_Excerpted passage_
<<<<

0

TODO: Convert a TIFF file from URL into PDF

I have a .tiff based file that I need to download/get from a url. When trying to save/download that file into cwd, it is downloaded, however, I am unable to open it.

enter image description here

1. Command used to download the file into cwd:

import urllib.request
sample_tiff_url = "https://www.gati.com/viewPOD2.jsp?dktno=322012982"
urllib.request.urlretrieve(sample_tiff_url, "check.tiff")

My reasoning for downloading it was that I'll download it in local and then convert it into pdf using this thread

2. But as the file is not opening into local, I tried a different approach thinking I'll convert the bytes of response received into PDF.

import requests
sample_tiff_url = "https://www.gati.com/viewPOD2.jsp?dktno=322012982"
resp = requests.get(sample_tiff_url,stream=True)
print(resp.content)

enter image description here

print(type(resp.content))
>>>bytes

3. Another thing I tried is;

import img2pdf
import base64
img_content = base64.b64decode(resp.content)
content = img2pdf.convert(img_content)

which gives following error:

ImageOpenError: cannot read input image (not jpeg2000). PIL: error reading image: cannot identify image file <_io.BytesIO object at 0x7ff46368c410>

Along with this;

from PIL import Image
import io
pil_bytes = io.BytesIO(resp.content)
pil_image = Image.open(pil_bytes)

Error:

UnidentifiedImageError: cannot identify image file <_io.BytesIO object at 0x7ff4642e2650>

4. Lastly;

import requests
from PyPDF2 import PdfFileMerger, PdfFileReader
sample_tiff_url = ""https://www.gati.com/viewPOD2.jsp?dktno=322012982""
resp = requests.get(sample_tiff_url,stream=True)
PdfFileReader(resp.content)

which gives: enter image description here

TBH, I have not worked with image libraries and files so I am not understanding all the errors that I get.

TLDR; Either download the .tiff file into local or how to read the contents from that URL giving bytes type data and convert/write it into a PDF.

>>>>

_Raw data_
<<<<

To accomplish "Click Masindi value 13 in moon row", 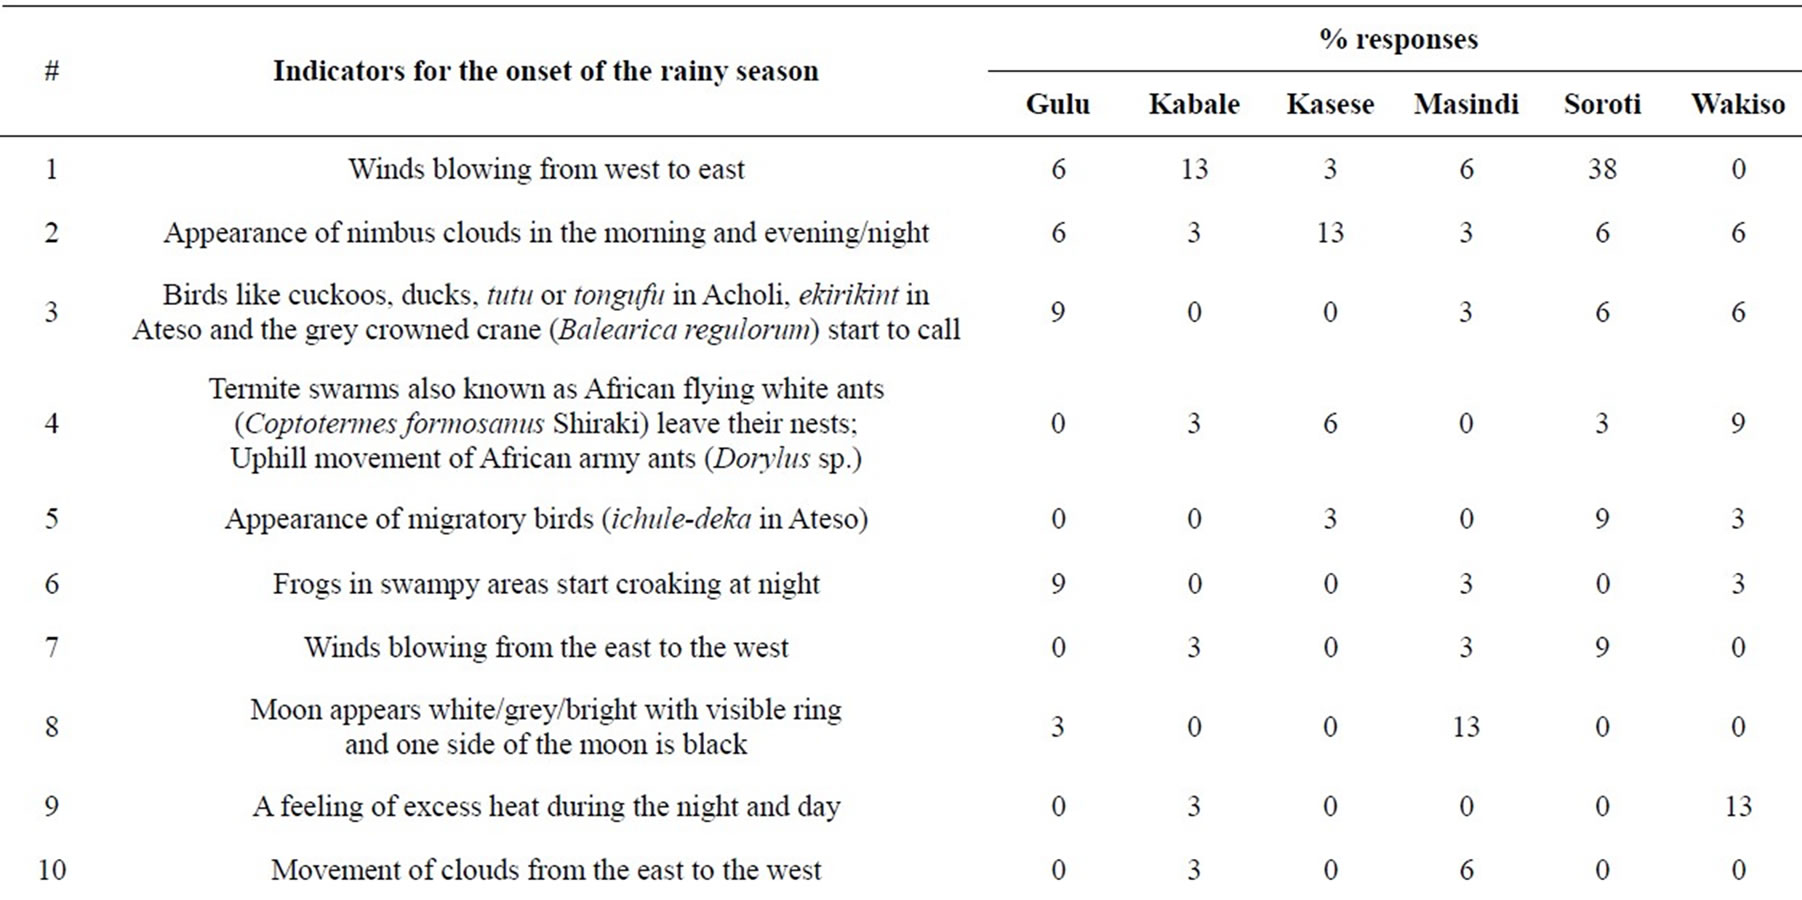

>>>>

Return the passage of the TIFF-to-PDF thread between "UnidentifiedImageError: cannot identify" and "PdfFileReader(resp.content)", inclusive. The material is separate from the TIFF-to-PDF thread.

UnidentifiedImageError: cannot identify image file <_io.BytesIO object at 0x7ff4642e2650>

4. Lastly;

import requests
from PyPDF2 import PdfFileMerger, PdfFileReader
sample_tiff_url = ""https://www.gati.com/viewPOD2.jsp?dktno=322012982""
resp = requests.get(sample_tiff_url,stream=True)
PdfFileReader(resp.content)